··· Trecho

Caso Evandro: com anulação das condenações, o que acontece agora?
A anulação da condenação dos acusados de envolvimento na morte do menino Evandro Ramos Caetano, em Guaratuba, gera dúvida sobre quem são os verdadeiros culpados pelo crime e o que pode acontecer agora.
Em 1992, o menino de seis anos de idade sumiu no trajeto entre a casa onde morava e a escola, e foi encontrado morto com sinais de violência extrema. Relembre abaixo.
Sete pessoas foram acusadas pelo crime e quatro foram condenadas. Na última quinta-feira (9), por três votos a dois, todos os condenados tiveram os processos anulados pelo Tribunal de Justiça do Paraná (TJ-PR). Com isso, Beatriz Abagge, Davi dos Santos Soares, Osvaldo Marcineiro e Vicente de Paula Ferreira – falecido em 2011, no presídio – passam a ser, na prática, inocentes.
Para a maioria da Corte, áudios de fitas descobertos pelo jornalista Ivan Mizanzuk, e aceitos como novas provas a pedido da defesa, mostram que os réus confessaram os supostos crimes mediante tortura e cumprindo ordens.

······

Tarefas a realizar =
**a)** Reproduza do texto sobre o caso Evandro o trecho que começa em "Caso Evandro: com" e vai até "pode acontecer agora.".
**b)** Responda, com base no texto sobre o caso Evandro:
(i) Em que ano o menino sumiu?
(ii) Quantas pessoas foram condenadas pelo crime?
(iii) Qual tribunal anulou os processos dos condenados?
**c)** Resuma o texto sobre o caso Evandro em duas frases.

··· Registros extraídos

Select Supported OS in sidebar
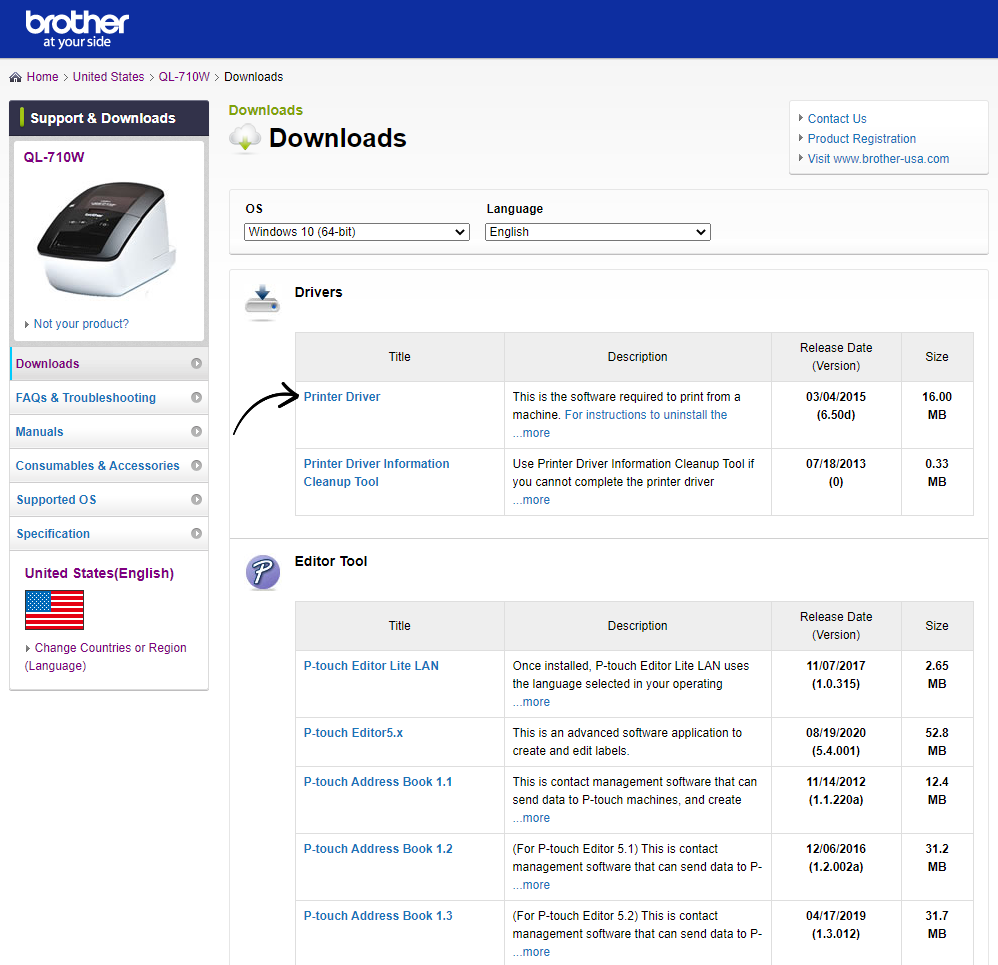998x965 pixels. coord(56,500)
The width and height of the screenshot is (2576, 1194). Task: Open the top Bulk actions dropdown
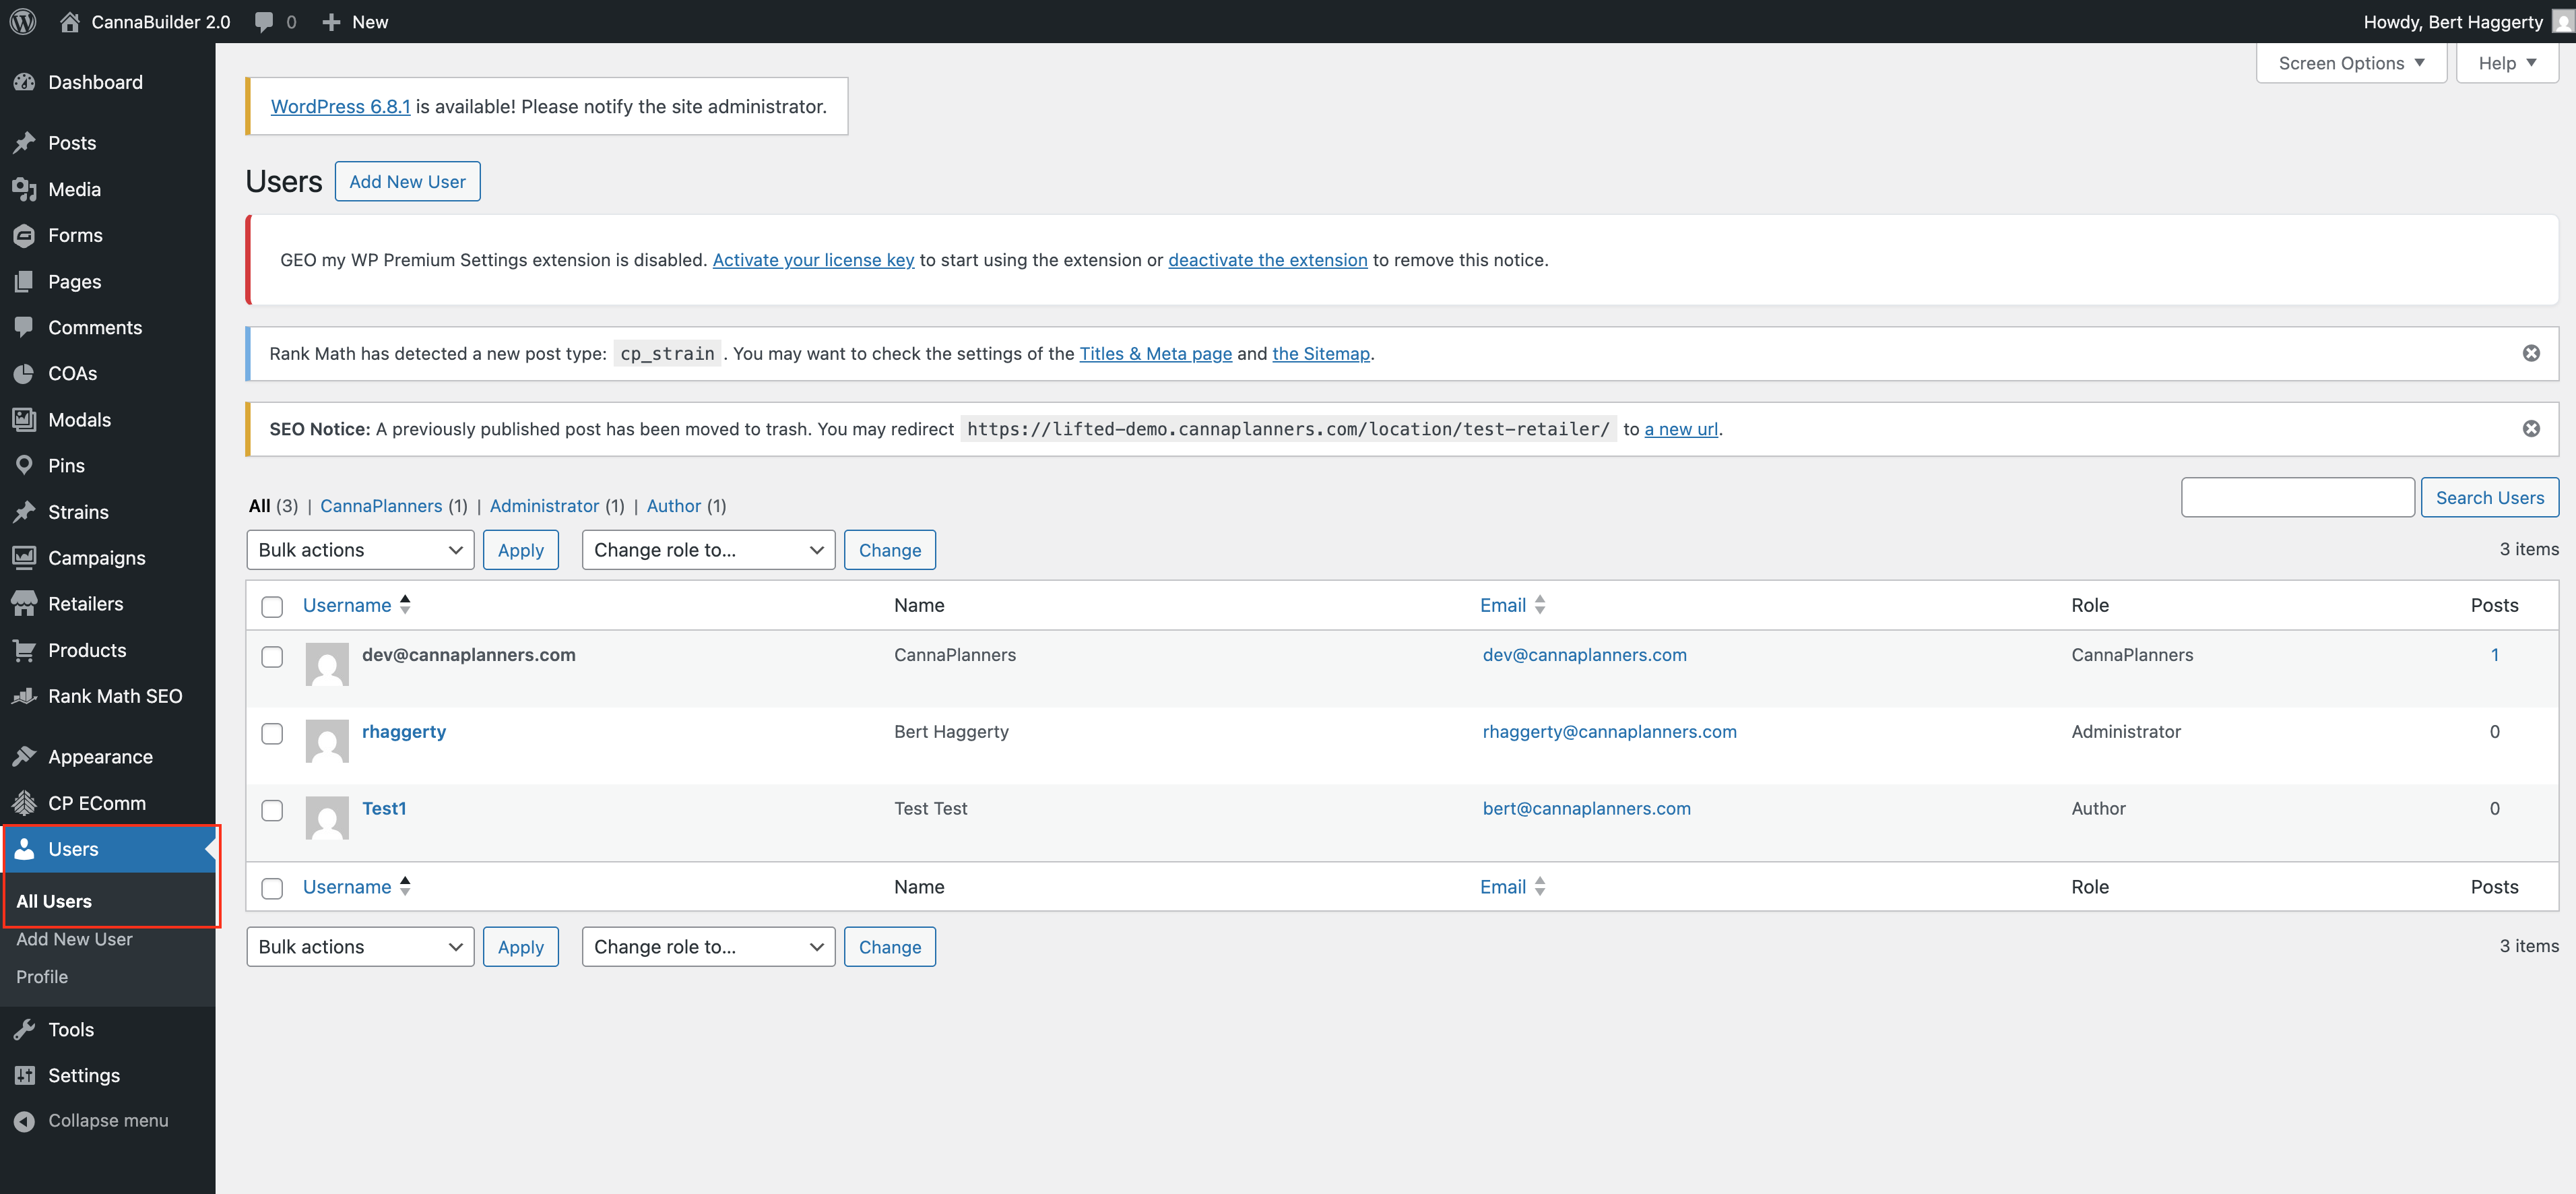[360, 550]
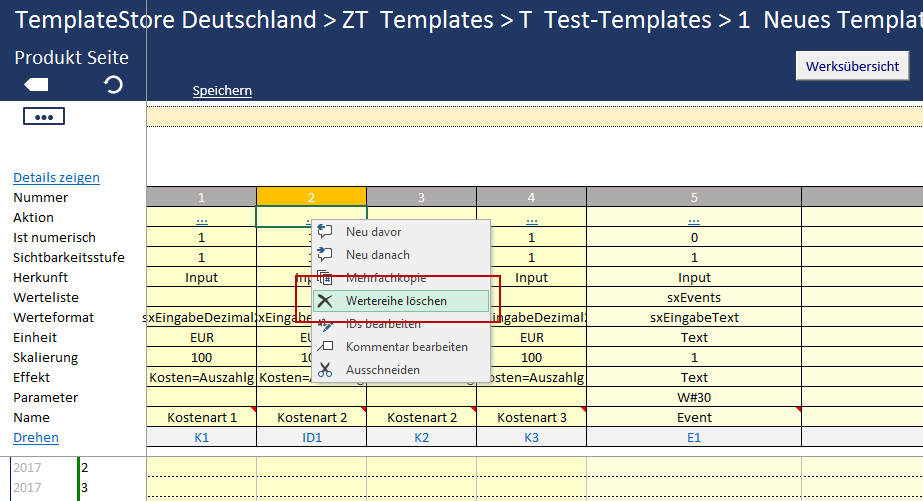Click the sxEvents Werteliste cell
This screenshot has height=501, width=923.
point(694,298)
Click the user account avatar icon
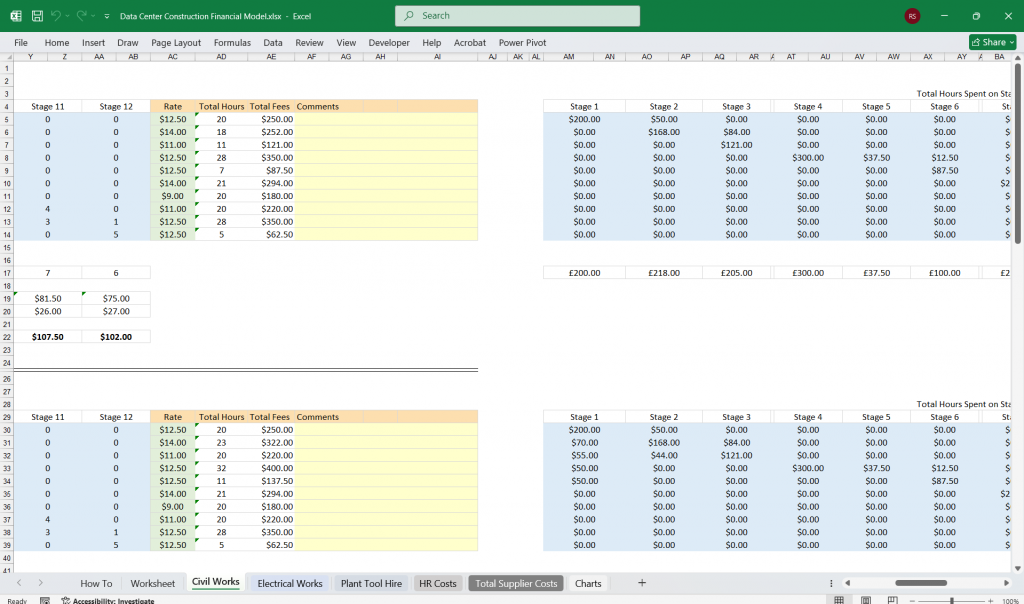 (911, 15)
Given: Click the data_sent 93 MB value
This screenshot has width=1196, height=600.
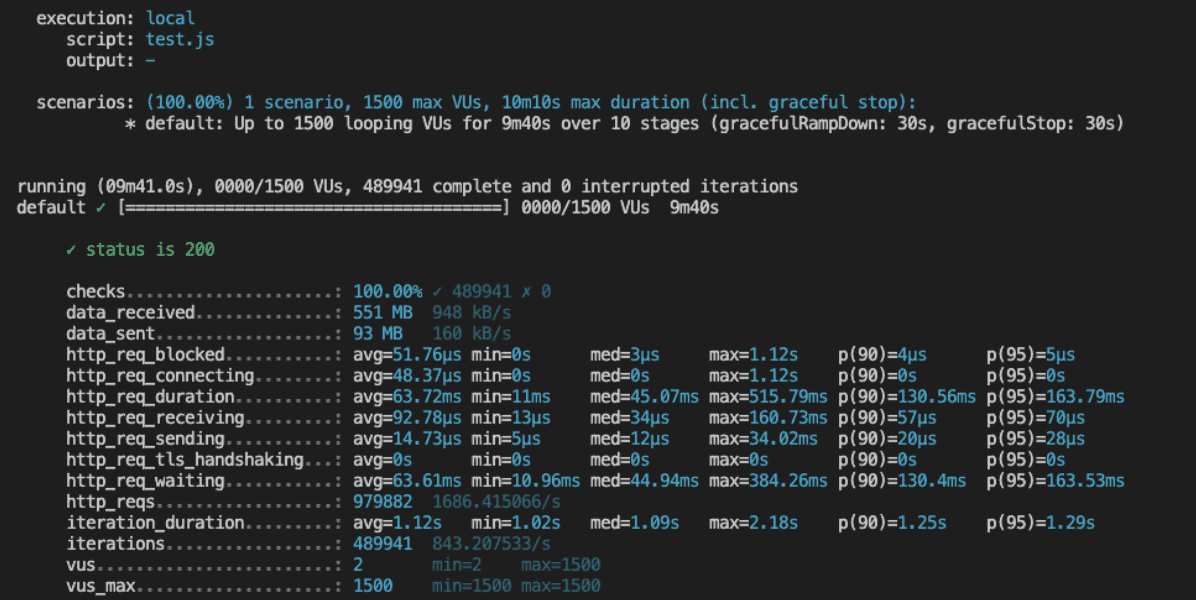Looking at the screenshot, I should coord(378,333).
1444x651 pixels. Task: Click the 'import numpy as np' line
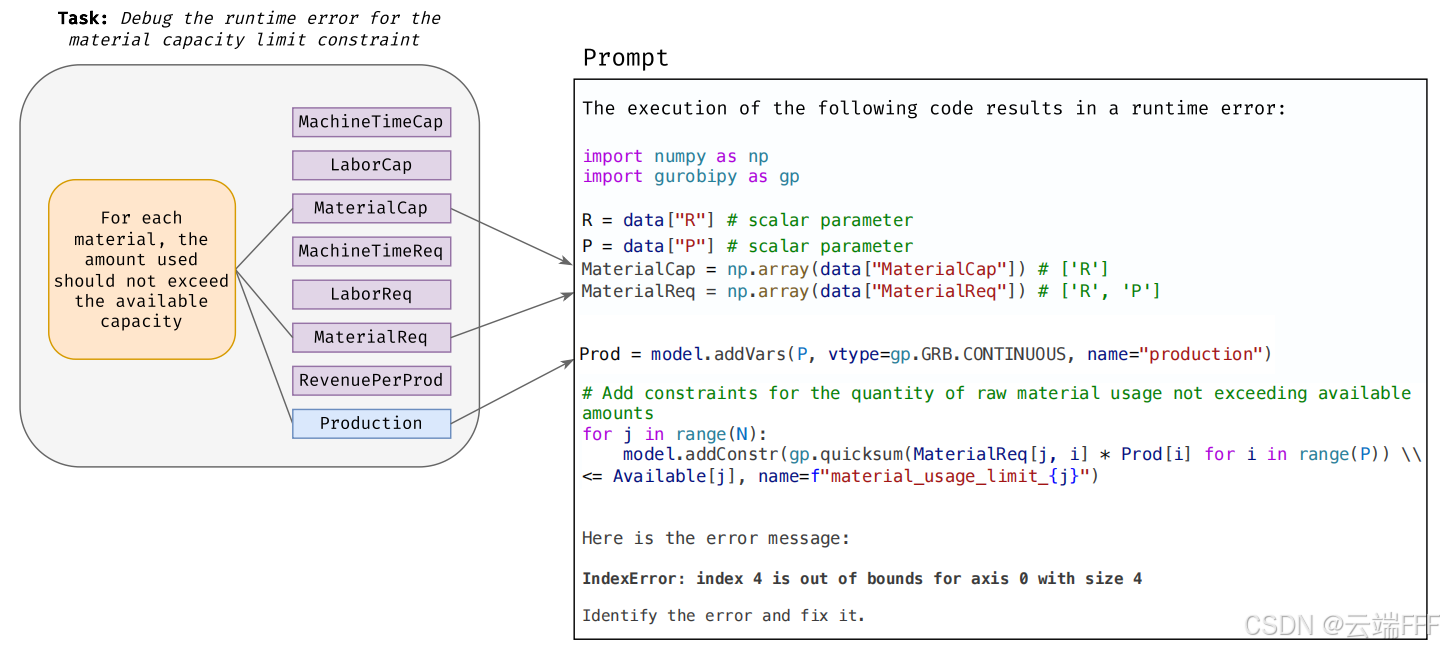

······

Resultados =
**a)**
Caso Evandro: com anulação das condenações, o que acontece agora?
A anulação da condenação dos acusados de envolvimento na morte do menino Evandro Ramos Caetano, em Guaratuba, gera dúvida sobre quem são os verdadeiros culpados pelo crime e o que pode acontecer agora.

**b)**
(i) Em 1992.
(ii) Quatro.
(iii) O Tribunal de Justiça do Paraná (TJ-PR).

**c)** Em 1992, o menino Evandro Ramos Caetano, de seis anos, sumiu no trajeto entre a casa e a escola e foi encontrado morto com sinais de violência extrema. Sete pessoas foram acusadas e quatro condenadas, mas o TJ-PR anulou, por três votos a dois, os processos de todos os condenados, porque a maioria da Corte entendeu que áudios descobertos pelo jornalista Ivan Mizanzuk mostram que os réus confessaram mediante tortura.